Photo: Morpheios Melas/Wikimedia
It’s believed that that Kugelpanzer was manufactured by the Nazis in Germany and some time later, was delivered to Japan as part of Germany’s technology sharing scheme. The Japanese army took it to Manchuria during its invasion and was subsequently captured by the Russians. Because of the complete lack of documentation on Kugelpanzer, one can only imagine for what purpose this strange vehicle was used.
The Kugelpanzer is 1.5 meters tall and moved on massive rollers the same diameter as the vehicle’s height. It was manned by a single crew sitting on a motorcycle-style saddle on the inside. A small horizontal slit in the front of the vehicle afforded the driver with only a narrow field of vision, and a slot underneath the viewport could have been used to fire a single machine gun through. The armor on the vehicle is only 5 millimeters thick, which could provide protection only against small arms fire. Even its engine was weak—a single cylinder two-stroke engine that could power the vehicle to a meagre 5 miles an hour. There is a smaller wheel on the rear of the tank for steering and keeping the vehicle upright and stable.

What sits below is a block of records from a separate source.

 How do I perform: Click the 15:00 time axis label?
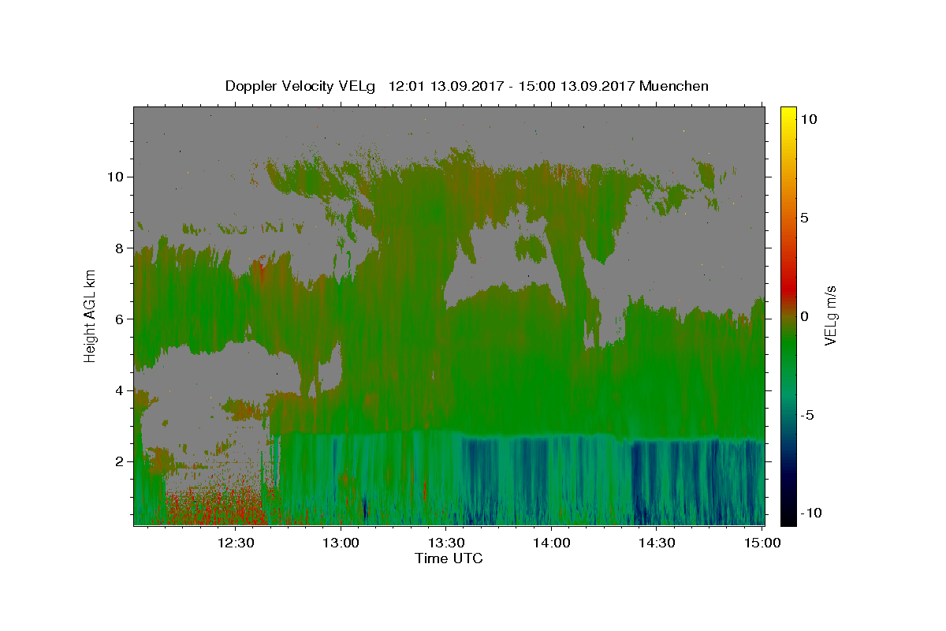pyautogui.click(x=762, y=543)
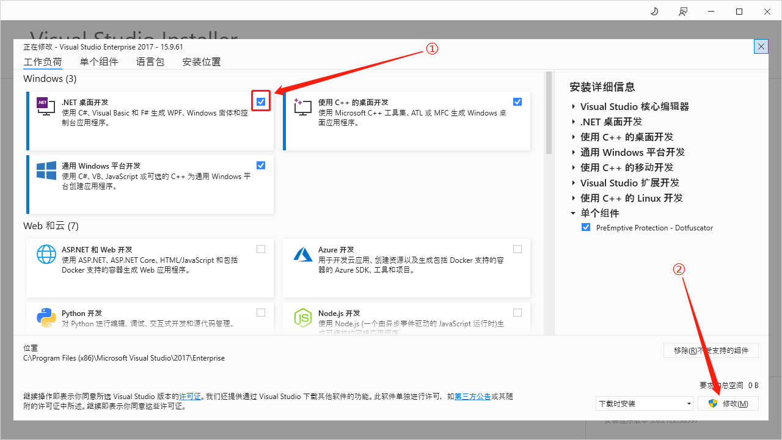Expand Visual Studio 核心编辑器 details
The width and height of the screenshot is (782, 440).
(x=574, y=107)
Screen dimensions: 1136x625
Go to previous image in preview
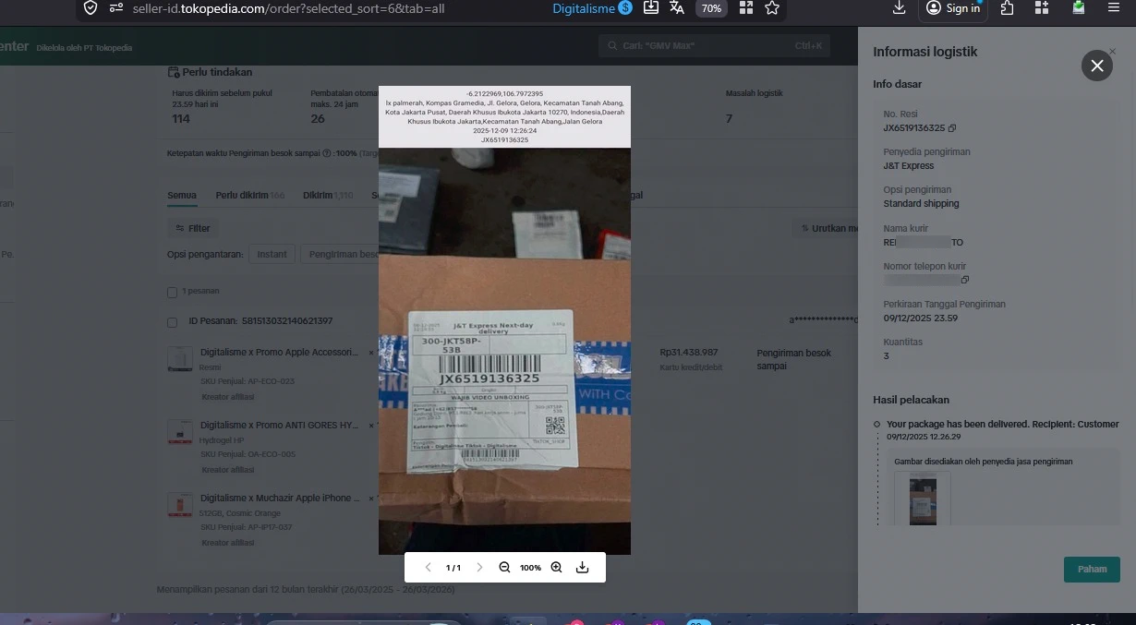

Photo: Alan Wilson/Wikimedia
The Kugelpanzer’s construction makes it a useless offensive vehicle on the battlefields of World War II, and so it probably played a reconnaissance role, such as observing enemy movements, artillery positions or even laying cables. It has been suggested that the Kugelpanzer was a suicide vehicle meant to ram into enemy troops and tanks. The Japanese did, in fact, employ a number of specialized suicide weapons such as the Kaiten manned torpedo, the Shinyo motorboat units, and of course, the kamikaze airplanes. However, it is unlikely that Kugelpanzer was invented for suicide attacks, because it was produced by the Germans and not the Japanese, and suicide attacks were not part of Germanic warrior culture.
Another theory is that the Kugelpanzer was an infantry support weapon, that could traverse the no-man’s land in a way that heavy armored vehicles could not. The vehicle’s large wheels, light weight, and low center of gravity are excellent characteristics for climbing over vertical obstacles and traversing ditches. The vehicle was probably invented before the war, probably as early as World War 1, when the ability to negotiate craters and trench-strewn battlefields was far more important than speed. But when the pace of war changed in Europe, the Germans realized the futility of the design and shipped it to the Japanese.
Photo: Alf van Beem/Wikimedia
The Kugelpanzer’s true purpose can only be speculated because there are no documents, and even if they exist, it is locked somewhere in Moscow’s military archives. The tank itself, until very recently, sat hidden behind a Tiger I. Its original olive green paint was covered in a gloss-grey, and its internal components, including the engine, were removed. Taking metallurgical samples is forbidden, so even after more than 75 years, no one knows what it is even made of.